◆ **TASK INSTRUCTIONS**: Beneath this line are the data; copy exactly the part of them that opens with the line containing "This screenshot has width=1344, height=896." and closes with the line containing "Click the 07/31/2026 expiry in the last row", and only that part.

====== SUPPLIED MATERIAL ======

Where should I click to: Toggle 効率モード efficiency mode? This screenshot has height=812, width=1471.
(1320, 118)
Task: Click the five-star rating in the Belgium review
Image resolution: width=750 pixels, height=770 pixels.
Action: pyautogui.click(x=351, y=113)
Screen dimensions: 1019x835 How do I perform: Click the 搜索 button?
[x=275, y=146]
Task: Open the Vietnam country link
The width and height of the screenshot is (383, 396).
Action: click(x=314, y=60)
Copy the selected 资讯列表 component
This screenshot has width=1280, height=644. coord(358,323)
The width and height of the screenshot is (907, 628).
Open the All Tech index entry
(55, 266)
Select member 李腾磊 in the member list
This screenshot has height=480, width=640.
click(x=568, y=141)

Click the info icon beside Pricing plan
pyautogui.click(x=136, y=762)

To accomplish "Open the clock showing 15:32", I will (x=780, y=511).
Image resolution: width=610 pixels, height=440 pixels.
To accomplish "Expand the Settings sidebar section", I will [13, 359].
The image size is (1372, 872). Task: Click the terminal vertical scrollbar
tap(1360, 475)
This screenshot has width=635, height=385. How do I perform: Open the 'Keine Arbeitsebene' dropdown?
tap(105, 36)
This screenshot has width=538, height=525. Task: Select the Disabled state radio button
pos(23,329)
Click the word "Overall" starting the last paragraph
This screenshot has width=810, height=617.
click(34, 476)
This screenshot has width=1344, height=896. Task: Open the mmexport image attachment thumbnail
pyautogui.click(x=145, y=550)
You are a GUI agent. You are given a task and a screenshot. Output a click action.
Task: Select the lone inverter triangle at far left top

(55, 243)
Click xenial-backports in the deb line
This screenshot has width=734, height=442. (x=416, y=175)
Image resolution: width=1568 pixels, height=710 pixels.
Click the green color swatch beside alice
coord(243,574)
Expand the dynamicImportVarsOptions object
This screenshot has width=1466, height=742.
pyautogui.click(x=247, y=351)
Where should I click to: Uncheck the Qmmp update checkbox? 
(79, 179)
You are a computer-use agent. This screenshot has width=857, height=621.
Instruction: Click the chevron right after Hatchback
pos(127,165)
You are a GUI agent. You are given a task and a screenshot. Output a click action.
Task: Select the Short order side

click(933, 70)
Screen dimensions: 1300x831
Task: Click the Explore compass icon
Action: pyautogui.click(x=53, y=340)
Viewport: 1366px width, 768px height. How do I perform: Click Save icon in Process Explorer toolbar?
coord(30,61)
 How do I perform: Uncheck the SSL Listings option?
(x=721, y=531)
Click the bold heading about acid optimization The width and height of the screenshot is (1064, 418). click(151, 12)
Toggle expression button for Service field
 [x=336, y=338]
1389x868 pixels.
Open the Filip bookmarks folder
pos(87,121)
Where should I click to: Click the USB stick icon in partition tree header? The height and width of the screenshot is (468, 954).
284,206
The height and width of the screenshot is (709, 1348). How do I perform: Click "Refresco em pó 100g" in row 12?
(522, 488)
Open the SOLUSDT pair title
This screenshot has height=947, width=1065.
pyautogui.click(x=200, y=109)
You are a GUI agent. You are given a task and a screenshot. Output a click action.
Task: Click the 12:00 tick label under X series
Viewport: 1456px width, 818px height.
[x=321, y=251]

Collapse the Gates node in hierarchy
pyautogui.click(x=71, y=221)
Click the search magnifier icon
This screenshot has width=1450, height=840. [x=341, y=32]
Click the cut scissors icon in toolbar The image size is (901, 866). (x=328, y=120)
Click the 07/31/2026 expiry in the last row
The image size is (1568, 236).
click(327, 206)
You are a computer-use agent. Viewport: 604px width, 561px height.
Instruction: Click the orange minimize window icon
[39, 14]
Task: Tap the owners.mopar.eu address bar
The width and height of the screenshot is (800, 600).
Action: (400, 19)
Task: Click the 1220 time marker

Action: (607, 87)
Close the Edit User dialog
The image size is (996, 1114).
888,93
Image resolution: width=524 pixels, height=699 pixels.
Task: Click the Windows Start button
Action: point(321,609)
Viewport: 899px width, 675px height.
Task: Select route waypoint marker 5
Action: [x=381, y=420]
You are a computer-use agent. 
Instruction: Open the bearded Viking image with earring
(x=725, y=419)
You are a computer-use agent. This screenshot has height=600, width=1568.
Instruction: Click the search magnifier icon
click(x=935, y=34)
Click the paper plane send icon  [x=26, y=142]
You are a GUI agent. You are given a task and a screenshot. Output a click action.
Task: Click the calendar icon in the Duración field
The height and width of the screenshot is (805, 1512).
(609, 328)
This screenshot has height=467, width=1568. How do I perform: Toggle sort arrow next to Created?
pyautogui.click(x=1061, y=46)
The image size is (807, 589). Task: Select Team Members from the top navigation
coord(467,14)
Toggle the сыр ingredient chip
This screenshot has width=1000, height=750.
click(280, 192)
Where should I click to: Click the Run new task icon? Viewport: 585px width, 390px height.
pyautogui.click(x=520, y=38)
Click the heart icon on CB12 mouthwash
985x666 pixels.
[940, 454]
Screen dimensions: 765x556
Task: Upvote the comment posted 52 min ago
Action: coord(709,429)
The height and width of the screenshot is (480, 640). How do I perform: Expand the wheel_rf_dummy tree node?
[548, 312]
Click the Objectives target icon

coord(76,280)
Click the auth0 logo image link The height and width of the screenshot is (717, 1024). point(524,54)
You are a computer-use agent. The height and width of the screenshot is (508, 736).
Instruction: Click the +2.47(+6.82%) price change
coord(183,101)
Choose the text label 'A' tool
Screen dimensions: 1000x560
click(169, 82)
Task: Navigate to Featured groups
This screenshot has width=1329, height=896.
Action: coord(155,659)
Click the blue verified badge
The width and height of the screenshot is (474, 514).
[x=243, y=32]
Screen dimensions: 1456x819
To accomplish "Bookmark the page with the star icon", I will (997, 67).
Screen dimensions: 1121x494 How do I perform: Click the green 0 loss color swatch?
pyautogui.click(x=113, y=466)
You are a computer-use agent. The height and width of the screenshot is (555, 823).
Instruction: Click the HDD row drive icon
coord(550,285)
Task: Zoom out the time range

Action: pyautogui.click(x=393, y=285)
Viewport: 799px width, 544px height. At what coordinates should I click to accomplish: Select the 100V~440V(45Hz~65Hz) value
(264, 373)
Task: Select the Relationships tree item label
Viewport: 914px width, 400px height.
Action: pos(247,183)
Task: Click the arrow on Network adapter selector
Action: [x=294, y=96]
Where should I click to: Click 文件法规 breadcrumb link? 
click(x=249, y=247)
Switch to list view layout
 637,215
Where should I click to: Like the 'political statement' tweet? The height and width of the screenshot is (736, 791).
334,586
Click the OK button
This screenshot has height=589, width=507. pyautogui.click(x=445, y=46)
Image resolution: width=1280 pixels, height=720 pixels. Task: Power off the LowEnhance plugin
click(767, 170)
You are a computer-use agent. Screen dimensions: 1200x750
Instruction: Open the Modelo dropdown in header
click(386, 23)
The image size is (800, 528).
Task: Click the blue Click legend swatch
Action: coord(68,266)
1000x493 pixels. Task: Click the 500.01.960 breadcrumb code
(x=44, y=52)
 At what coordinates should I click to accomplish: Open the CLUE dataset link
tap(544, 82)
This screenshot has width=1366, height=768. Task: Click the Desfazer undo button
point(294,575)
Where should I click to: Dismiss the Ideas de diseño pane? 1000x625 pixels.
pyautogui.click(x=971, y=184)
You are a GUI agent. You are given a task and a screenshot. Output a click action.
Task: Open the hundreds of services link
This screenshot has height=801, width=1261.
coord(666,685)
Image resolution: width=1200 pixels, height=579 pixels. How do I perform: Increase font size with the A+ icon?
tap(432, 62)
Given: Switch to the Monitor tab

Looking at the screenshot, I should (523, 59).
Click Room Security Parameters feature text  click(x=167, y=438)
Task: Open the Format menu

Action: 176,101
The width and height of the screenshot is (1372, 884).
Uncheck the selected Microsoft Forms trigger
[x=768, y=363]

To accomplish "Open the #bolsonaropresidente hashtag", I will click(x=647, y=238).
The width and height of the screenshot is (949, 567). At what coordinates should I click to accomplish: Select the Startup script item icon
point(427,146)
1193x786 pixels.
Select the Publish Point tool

======

◆ **RESPONSE TO THIS EXERCISE**:
This screenshot has width=1344, height=896. Task: Open the mmexport image attachment thumbnail
pyautogui.click(x=145, y=550)
You are a GUI agent. You are given a task and a screenshot. Output a click action.
Task: Select the lone inverter triangle at far left top

(55, 243)
Click xenial-backports in the deb line
This screenshot has width=734, height=442. (x=416, y=175)
Image resolution: width=1568 pixels, height=710 pixels.
Click the green color swatch beside alice
coord(243,574)
Expand the dynamicImportVarsOptions object
This screenshot has width=1466, height=742.
pyautogui.click(x=247, y=351)
Where should I click to: Uncheck the Qmmp update checkbox? 
(79, 179)
You are a computer-use agent. This screenshot has width=857, height=621.
Instruction: Click the chevron right after Hatchback
pos(127,165)
You are a GUI agent. You are given a task and a screenshot. Output a click action.
Task: Select the Short order side

click(933, 70)
Screen dimensions: 1300x831
Task: Click the Explore compass icon
Action: pyautogui.click(x=53, y=340)
Viewport: 1366px width, 768px height. How do I perform: Click Save icon in Process Explorer toolbar?
coord(30,61)
 How do I perform: Uncheck the SSL Listings option?
(x=721, y=531)
Click the bold heading about acid optimization The width and height of the screenshot is (1064, 418). click(151, 12)
Toggle expression button for Service field
 [x=336, y=338]
1389x868 pixels.
Open the Filip bookmarks folder
pos(87,121)
Where should I click to: Click the USB stick icon in partition tree header? The height and width of the screenshot is (468, 954).
284,206
The height and width of the screenshot is (709, 1348). How do I perform: Click "Refresco em pó 100g" in row 12?
(522, 488)
Open the SOLUSDT pair title
This screenshot has height=947, width=1065.
pyautogui.click(x=200, y=109)
You are a GUI agent. You are given a task and a screenshot. Output a click action.
Task: Click the 12:00 tick label under X series
Viewport: 1456px width, 818px height.
[x=321, y=251]

Collapse the Gates node in hierarchy
pyautogui.click(x=71, y=221)
Click the search magnifier icon
This screenshot has width=1450, height=840. [x=341, y=32]
Click the cut scissors icon in toolbar The image size is (901, 866). (x=328, y=120)
Click the 07/31/2026 expiry in the last row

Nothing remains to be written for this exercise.